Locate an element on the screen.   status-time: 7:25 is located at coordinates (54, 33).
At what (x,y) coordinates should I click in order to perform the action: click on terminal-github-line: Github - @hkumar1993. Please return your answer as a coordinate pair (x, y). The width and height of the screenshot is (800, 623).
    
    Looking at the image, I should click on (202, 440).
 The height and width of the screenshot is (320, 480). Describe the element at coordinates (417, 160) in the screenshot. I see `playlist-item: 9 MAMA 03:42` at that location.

* * *

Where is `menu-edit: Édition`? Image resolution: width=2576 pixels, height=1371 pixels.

- Goal of the exercise -
Reproduce the part that opens with the line containing "At what (x,y)" and closes with the line containing "Looking at the", substituting "screen capture" for "screenshot" and leaving everything else in those lines unchanged.

- Answer to this problem -
At what (x,y) coordinates should I click in order to perform the action: click on terminal-github-line: Github - @hkumar1993. Please return your answer as a coordinate pair (x, y). The width and height of the screen capture is (800, 623).
    
    Looking at the image, I should click on (202, 440).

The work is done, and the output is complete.